Keeping creative while wintering
There are lots of ways to keep a creative practice while Wintering. From simple drawing exercises to gathering inspiring images, find a slow, mindful practice that connects you to your art without high energy goals.
- Scrapbooks or journals
- Make small art or sketches
- Reading art books or listening to podcasts
- Visiting exhibitions
- Researching ideas
Sketchbooks are a great tool for low energy times. They are forgiving, versatile and whatever your situation there is a way to keep making art and documenting your ideas if you have access to a sketchbook and some basic tools.
Be flexible with your expectations
Elements of our schedule will be non negotiable, others will have room for movement. Low energy levels means working small and adapting. Maybe we bring a sketchbook and pencils to the sofa in the evening or work on a small piece instead of the large canvas that’s waiting for our attention.
Adapt your usual practice if you need to, it’s temporary and can lead to new ideas.
Embrace the ebb and flow of your creativity
Accept low energy days and prioritise your tasks. If your creativity feels lost or you’re unmotivated there are ways through. Wintering allows you space to recharge, understand what’s got you feeling stuck and make new discoveries to inspire you.
Artists need input to create output so don’t feel bad if you need time out to do something else. Give yourself the space for new ideas to come to you.
Take care of yourself
If the last few weeks have been overwhelming with work or family commitments, don’t expect yourself to be charging into a new year with sustained energy. Give yourself grace if you’ve been unwell or taking care of others. Ask yourself how you can really best use this time.
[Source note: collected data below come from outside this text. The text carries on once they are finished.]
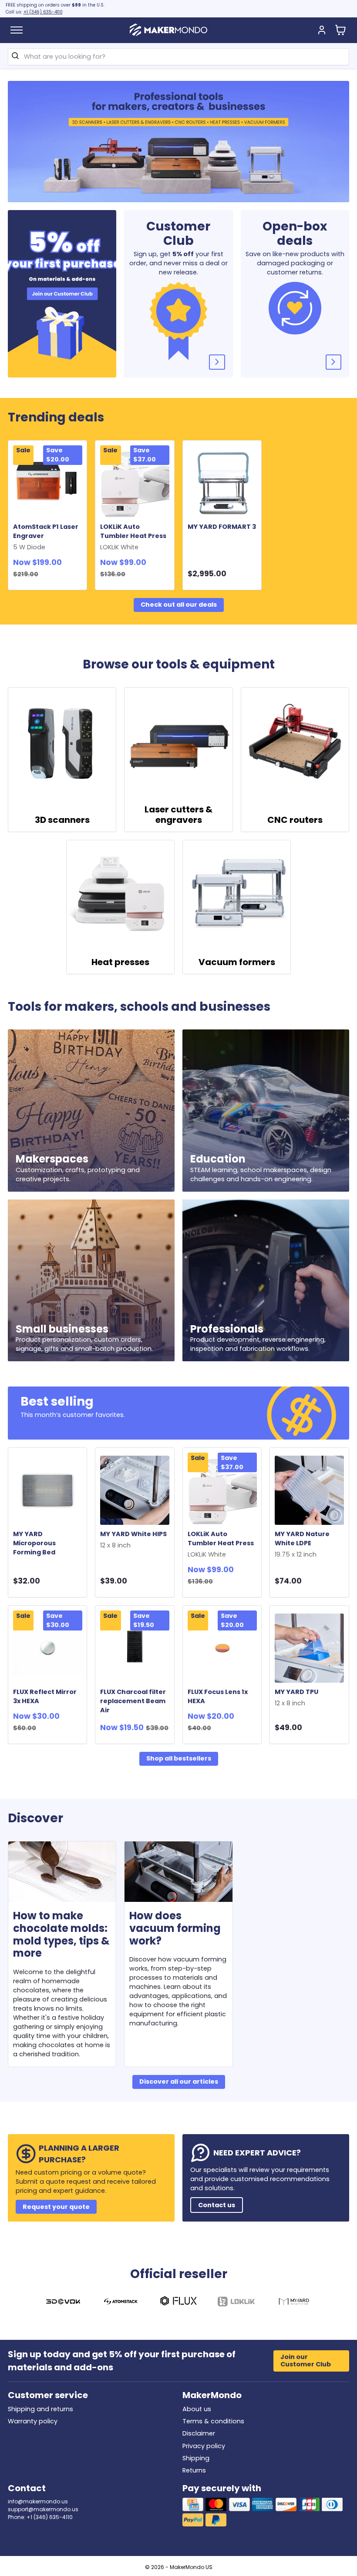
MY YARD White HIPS (134, 1540)
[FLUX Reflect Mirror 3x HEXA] (47, 1648)
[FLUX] (178, 2303)
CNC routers (295, 820)
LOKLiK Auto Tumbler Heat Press (134, 536)
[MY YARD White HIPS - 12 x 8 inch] (134, 1490)
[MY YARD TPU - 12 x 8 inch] (309, 1648)
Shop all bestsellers (178, 1758)
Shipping (195, 2458)
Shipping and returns (40, 2409)
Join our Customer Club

Seasonal fatigue is real so move at a pace that suits you and catch yourself if you are comparing yourself to others who seem to be racing ahead.
However, if you have outstanding tasks that are causing you anxiety, get them finished if you can. (Get that tax return done, you’ll feel so much better.) Take a minute to figure out if you can clear some mental clutter.
January is typically about renewal and preparation for the year ahead. If this excites you and gives you motivation then go for it. If you feel exhausted, allow your Wintering to happen and take it slower.
Personally I like to plan a little at the start of January. I can ride that wave of excitement of the new year for about 10 days before I realise how tired I am. But by then, I’ll have my planners set up, my inspiration board has had a revamp and I’m journaling about a word of the year. I might even have some “big dreams” taking form in my mind..
So I slow down again. I’ll still make some art when I can but my focus switches to guilt-free, filling up and refuelling.
I gather books I want to read, watch documentaries I haven’t got around to, and listen to podcasts. I do non-art things, explore new interests and research unrelated topics. I let the ideas and goals simmer away for a bit.
When and how long to stay in the Wintering
Wintering can last a few weeks for me. Maybe that seems like too long (or short) for you and that’s ok, take the time you need. February for me is hard, much harder than January. I usually need extra sleep, I’m slower, my mood can be low and my energy goes to making sure I’m eating well and getting outside for walks.
I know this about myself and I can work with it instead of against it. I stay connected to my art by making notes, writing in my journals a lot and getting to the beach when I can.
At some point I feel things begin to shift and I can get back to my art.
Try Wintering to put you back in touch with your creativity
For me, Wintering is rest and recovery after a busy season. It’s a time of low energy and low motivation but embracing it means less pressure, no shame and emerging after winter with a head and sketchbook full of ideas ready to bring to life.
I believe Wintering for artists can ease the creative pressure at the start of a new year, and allow us to move into new goals and ideas inspired and motivated. Allowing ourselves to appreciate this natural part of our creative cycle is not just a luxury but a necessity for our art.